» **Task to carry out**:
Look below for the line that contains "Given: Switch table view to Sesje" and the line that contains "489x317 pixels. Task: Click", then restate both of them and every line in between, exactly. No picture goes in the copy.

» **Given data**:

§

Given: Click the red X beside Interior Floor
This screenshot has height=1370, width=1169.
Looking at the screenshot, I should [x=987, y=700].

§

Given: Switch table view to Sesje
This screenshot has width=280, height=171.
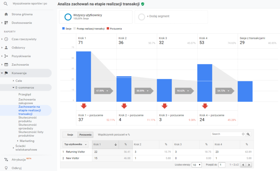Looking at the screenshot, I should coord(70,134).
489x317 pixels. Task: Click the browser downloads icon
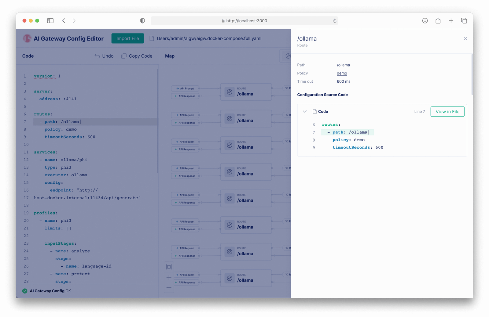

§

» **Answer area**:
Given: Switch table view to Sesje
This screenshot has width=280, height=171.
Looking at the screenshot, I should coord(70,134).
489x317 pixels. Task: Click the browser downloads icon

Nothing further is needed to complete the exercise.